I just finished a meeting preparing for our annual Hanukkah event, one of our flagship events. Naturally, it’s all in the shadow of the war following Oct. 7 so we are trying to find the right balance. But this is something we will do by incorporating a very large constituency of the Jewish community around here and giving them a stage, highlighting their activity over the past year.
We just concluded the Jewish Federations of North America’s General Assembly. Everybody came together as they do once a year, each time at a different location in the United States, and every five years in Israel. So this time it was in D.C., and they talked about politics, education, Holocaust remembrance, combating antisemitism and the continuity of the Jewish community.
Such a large percentage of the Jewish community is unaffiliated, and part of our collective task is to get them affiliated to Judaism, their heritage, their culture and their roots and to Israel. Part of this also goes through Congress, with legislation, whether it’s to safeguard and secure the communities, highlight their contribution to America or also by combating antisemitism.
One of the big tools we work on at the state, county and municipal levels is the adoption of the International Holocaust Remembrance Alliance (IHRA)’s working definition of what antisemitism is. Something which has been adopted by many countries around the world and is being led also by U.S. Ambassador Deborah Lipstadt.
There are over 30 states in the United States that have adopted this definition, as well as counties and corporations. We see antisemitism being dealt with, but unfortunately it’s never enough, and we can’t allow anybody to take their foot off the pedal on this, both on the left and right. This crosses the political spectrum.
Q: Israeli Prime Minister Benjamin Netanyahu has named a new Israeli ambassador to the United States. Can you speak of the challenges he will encounter here in D.C.?
A: Within a week, we’ve had both a new ambassador named by Israel and a new ambassador to Israel named by President-elect Donald Trump, which is of course a natural thing given the change of administration.

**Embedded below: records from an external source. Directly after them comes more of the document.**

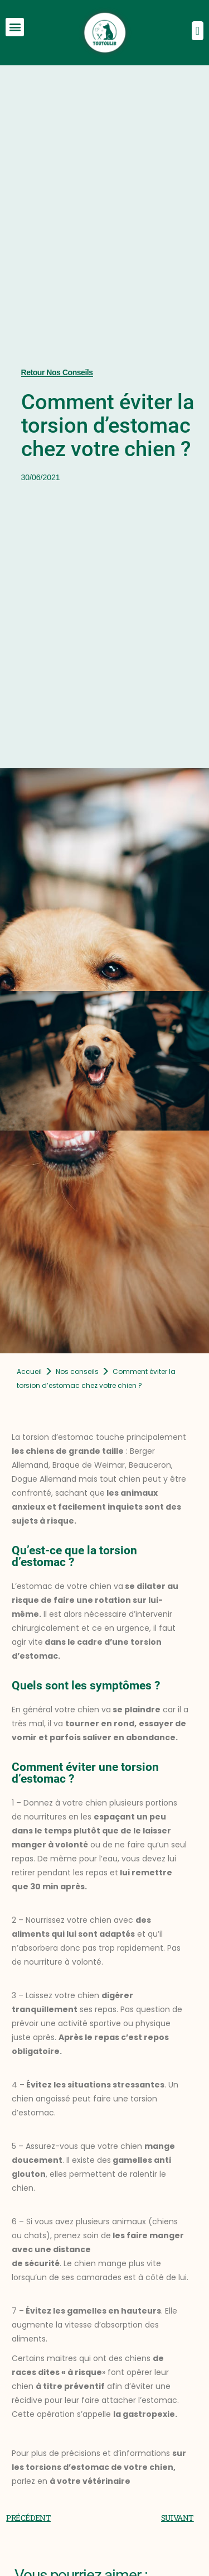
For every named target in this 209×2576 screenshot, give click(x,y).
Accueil (29, 1371)
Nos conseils (77, 1371)
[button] (15, 27)
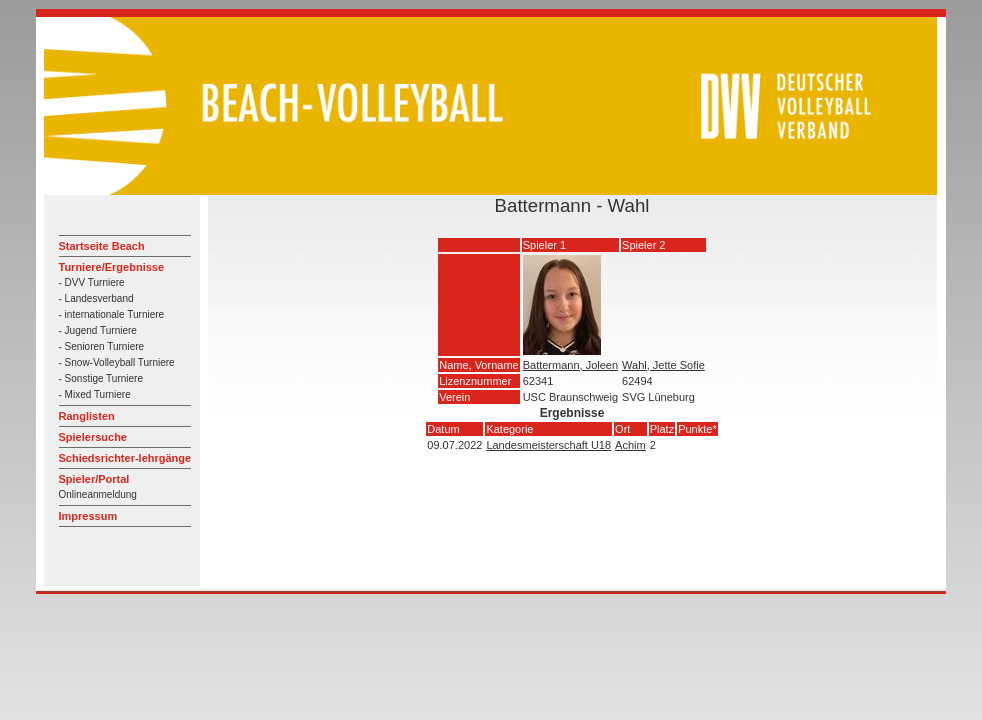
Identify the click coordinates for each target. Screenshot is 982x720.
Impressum (88, 516)
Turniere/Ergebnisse (112, 267)
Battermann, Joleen (570, 365)
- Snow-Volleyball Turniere (117, 362)
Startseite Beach (102, 246)
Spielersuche (93, 437)
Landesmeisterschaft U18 (548, 445)
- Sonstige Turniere (101, 378)
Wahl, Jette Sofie (663, 365)
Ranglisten (87, 416)
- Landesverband (96, 298)
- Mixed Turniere (95, 394)
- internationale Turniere (112, 314)
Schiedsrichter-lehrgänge (125, 458)
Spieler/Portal (94, 479)
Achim (630, 445)
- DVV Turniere (92, 282)
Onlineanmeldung (98, 494)
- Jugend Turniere (98, 330)
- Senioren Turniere (102, 346)
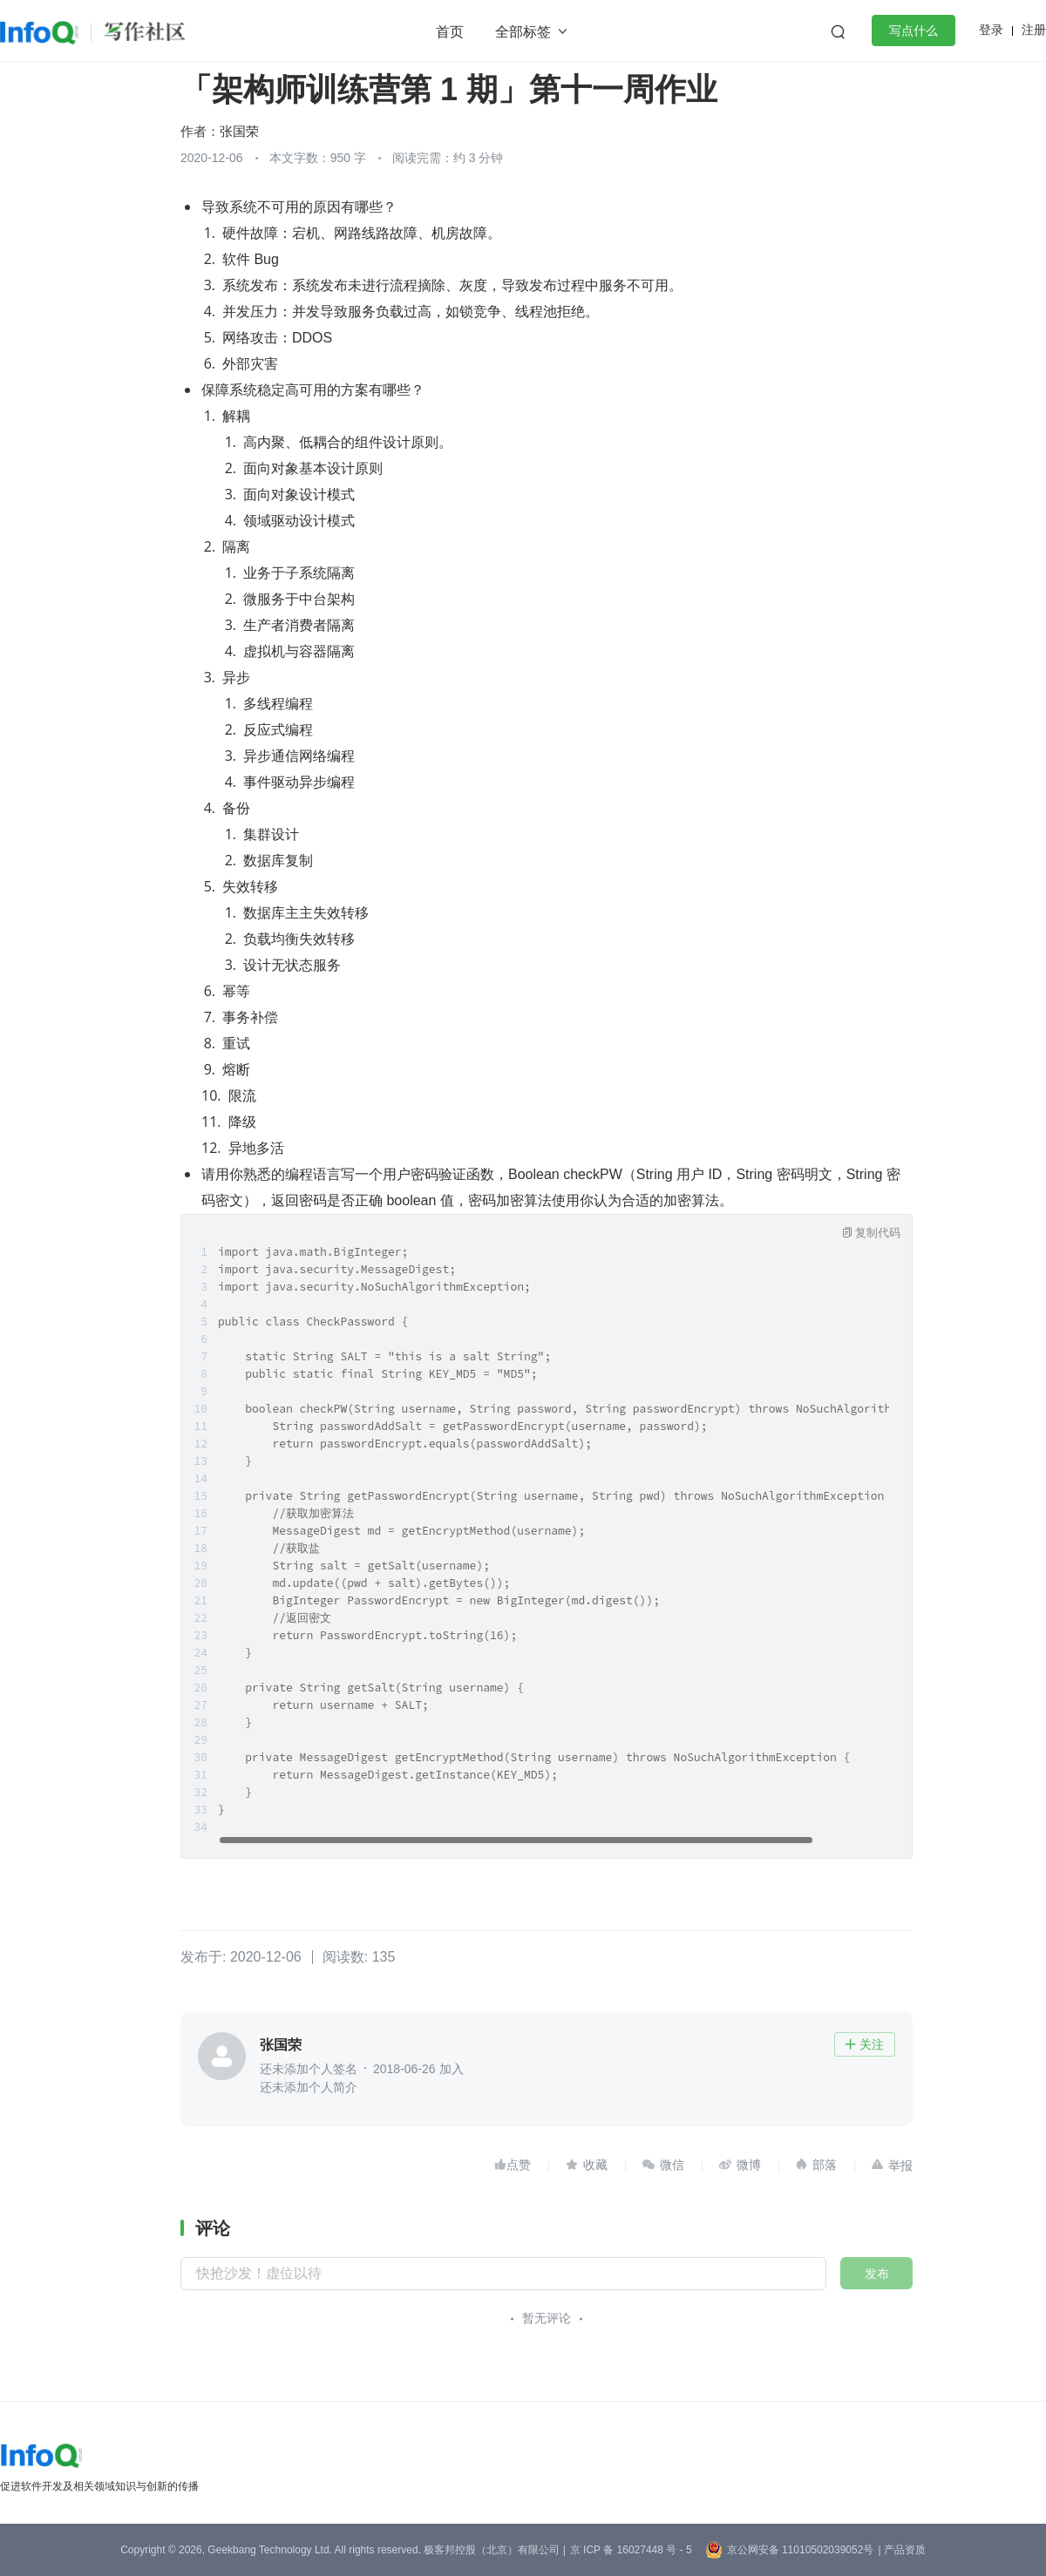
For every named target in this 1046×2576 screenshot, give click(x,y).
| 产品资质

Each ambassador comes in and helps build another brick, strengthening these unique and special relations between the countries. They each bring their own personality, their background, their connection and passions, which is the way it should be.
We should all look forward to receiving Ambassador Yechiel Leiter, who comes from an American background, having been born in the United States. He knows what we have on the table and the importance of the relationship. It’s a special time for our relations, and I think having a new ambassador come in will bring about new opportunities, new projects.
Ambassador Herzog has been doing a phenomenal job here in the past three years. Both the people of Israel and of the United States should be grateful for his work and dedication. He has been extremely successful in strengthening relations.
I have no doubt that our incoming ambassador will continue down that path.